I do hate how he (and the whole generation, and some of the punks before him + no wave crowd as well) pretended that they didn't know any music theory or practice at all. That was quite destructive for so many of us who aspired to play music in our teens, especially if you weren't exposed to music theory and practice in childhood through other means.
I suspect this is true of many great songwriters, maybe even most of them. I would even argue that studying music theory may even make you a worse songwriter, because the most innovative songwriters don't seem to follow some clearly established rulebook, but rather they bend/break the "rules" unknowingly because their focus is on what they are feeling/hearing rather than something more analytical.
For example, McCartney tells a fun story about The Beatles traveling across Liverpool to learn a single B7 chord in their early days: https://www.youtube.com/shorts/_r5B1AhP1Fo
I was referring more to being well read in music theory in the academic sense.

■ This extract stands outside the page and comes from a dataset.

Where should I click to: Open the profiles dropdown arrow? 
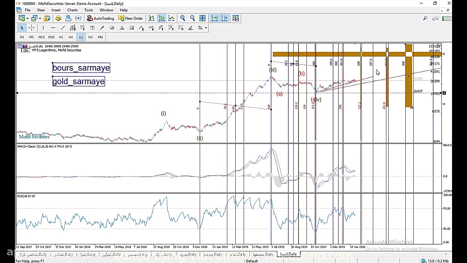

I am doubtful McCartney ever picked up a book on the subject. Traveling to meet someone so they can show you how to position your fingers so you can play a B7 chord is a bit different than that in my opinion.
Music - rhythm, harmony and melody - has patterns. Those patterns can be described / named. There are systems to also write them down.
When you mention reading / writing music and music theory, western notation and western music theory are what first comes to mind for most of us here. They are obviously not the only ways. Any one of us can trivially make our own systems, or adopt tiny portions of the western system. I have no doubts that people have done that.
From my personal experience, back we were teens, my friend group and I knew a tiny bit of theory (5ths, major, minor, 7th chords + pentatonic / blues scales) so we could use that in communication. The other thing we'd do is refer to motifs by citing them from songs, like "drum beat like When the Levee Breaks" or "strumming pattern like Where is My Mind). Or "for the brigde, turn it around like in Goddamn Lonely Love". Your group knows the same songs, and then you just cite that + show someone something on a guitar.
If you play with a wider group of musicians, a language likely starts to appear, and things get called fixed names more often. No doubt that all the blues people did it, the Beatles and that whole scene did it, ...
Now, if you're into music enough, and want to communicate with other musicians from different backgrounds and genres, it makes sense to just learn the regular western notation (because it's convenient for noticing harmony) and theory (because it has names for all the concepts). It's a bit infuriating that such fancy names ("dominant", "leading tone") are given to such seemingly simple things, but this is true of any jargon.
I've seen the equivalent with self-taught programmers, where they understand some CS concept, but can't name it properly. Maybe in your local demoscene, it got called something else, because nobody has formal CS knowledge. That was quite frequent before the internet, but still is possible when people do something as a hobby.
But for western music theory and notation, you can use it strictly descriptively and not prescriptively. Learn some, then transcribe your favorite songs, write down the progressions in roman-numeral-notation or something, figure out which scales are used, figure out how melodies fit over chord changes, ... Shame music education is closely tied to a classical (and / or jazz) repertoire in most places, it doesn't need to be.
But in any case, both playing well and writing songs obviously takes a lot of practice and effort, and you use whatever you have at your disposal to help. The "we don't practice, we don't care, this just comes out of our soul on its own" is plainly disingenuous, that's the most toxic part of it. But you can't write music without theory, at least your own pidgin theory.
there is a wall, on one side is everything that has been done.....and can be learned/replicated. If someone is compeled to see the other side the best way through, ha!, is with very little baggage/knowledge or theory
some few talk about the experience of crossing that divide, but in no way are they responsible for anyone else considering there museing, instructional
if you want a gentler discorse on the process, then there is no one better than keef, and his various atempts to explain why 5 strings are all he can handle, does alright with them as well
Theory can explain it after the fact, and can extend your options (or at least save you time knowing what you want). I know a lot of "untrained" musicians had a fair bit of theory, but I don't know about Cobain.
For the minor blues scale working over a major blues progression - I think the dissonance is okay because the flat third and fifth are often passing tones. If you loiter on them, they are more jarring.
But if you listen to a lot of blues, play a lot of it, play with other blues players, etc. You will notice there's a vocabulary, idioms, etc. You can learn them by ear. You can call them by names of songs or players (Bo Diddley beat), or by the number of bars, ... Well, all of that is kind of - theory. Also, knowing which things you wouldn't play because they don't fit the style, that's also theory.